A shipper, Mr Jonathan Nicole, says that corruption is limiting Nigeria from operating the National Single Window (NSW) system for swift and efficient movement of goods at the ports.
Nicole, in an interview with the News Agency of Nigeria (NAN) in Lagos on Tuesday, noted that Nigeria was long overdue for the system.
Supreme reports that the NSW was introduced in 2006, but the project has not been implemented, despite a committee set up to ensure that.
Already, Ghana, Togo and Senegal have implemented their system, which have made their ports more competitive.
The system allows parties involved in trade and transport to lodge standardised information and documents with a single entry point to fulfill all import, export, and transit-related regulatory requirements.
According to him, Nigeria lost track of single window when destination inspection was brought in, instead of the introduction of the single window.
“Information sharing can be done with good management. We complain, we adjust. Why do we need everybody at the port as a community setup, when I can clear my good at my house?
“Why do we need the shipping line and terminal operators to sit together when you can call them on phone and agree on prices? This is because it’s an individualistic arrangement.
“If smaller countries can have their single window, Ghana is having it, why can’t we do it. It’s unfortunate that corruption is limiting us from having the single window,” he said.
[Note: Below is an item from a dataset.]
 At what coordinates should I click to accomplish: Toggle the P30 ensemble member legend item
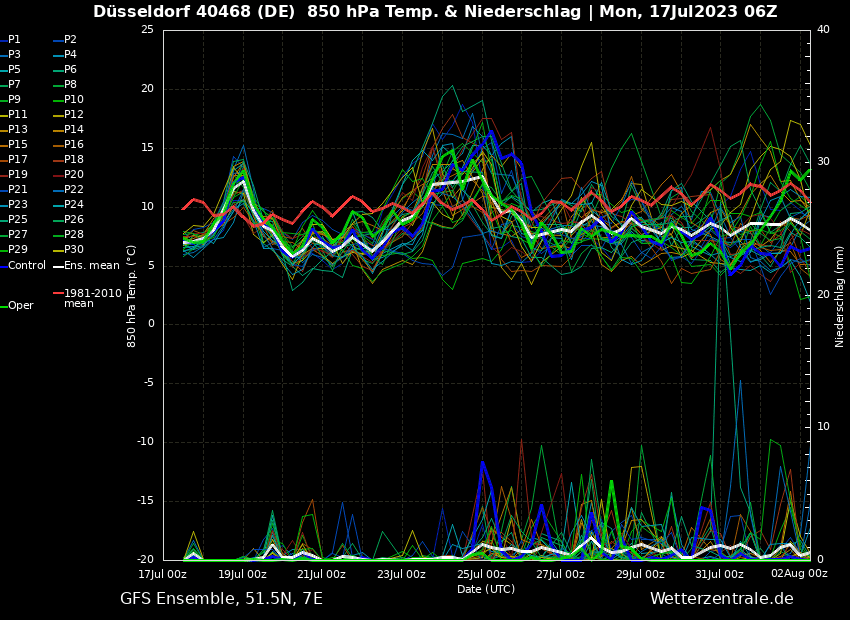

Nicole noted that single window would phase out clearing agents coming to the port.
“In England port, you hardly see a clearing agents going there. Meanwhile, most of the freight forwarders work with the shipping line. They get cargo and send to the shipping line without entering the port. So, why do we need to enter the port.
“If we operate the customs Harmonised System Codes (HS code) the way it is supposed to be operated, we don’t need what they call benchmark, you treat things at will. The central bank will change exchange rate at will.
“We must have an established system, where before any change will take place, everybody must know,” he said.
He said that the Nigeria Customs had one of the robust Information Communication and Technology (ICT).
The shipper said, “So, if they now adopt the single window, all agencies will key into it.”
On why other agencies do not want to key into the customs single window, he noted that corruption remained a challenge to the country, while querying, “had the country been able to wipe out corruption?
“Can we stay in our homes and get our goods? can we say that the tariff headings are always correct because we have a customs harmonised system? when you put in 10 per cent of a goods that you are suppose to pay ten percent?
“And somebody in Abuja will query the 10 per cent, won’t you go to Abuja? That is why the whole system is being scuttled.
“And to make it worse, the inspection agents that we used to have are fighting behind the curtain to come back,” he said.
Nicole said that Nigerian single window had been thwarted by inspection agencies because they wanted to come back and they had money to fight for it.
He, however, noted that his colleagues would fight against corruption with the ecosystem.
“if single window will solve most of our problems, what is stopping government from doing it.
“And now, the International Maritime Organisation (IMO) is saying that everyone must adopt single window.
“It is body regulating all those operating in the space. It is now left for our government to adopt the system,” he said.
He said that government still needs to do a thorough clean up of the system before discussion about having the system in place.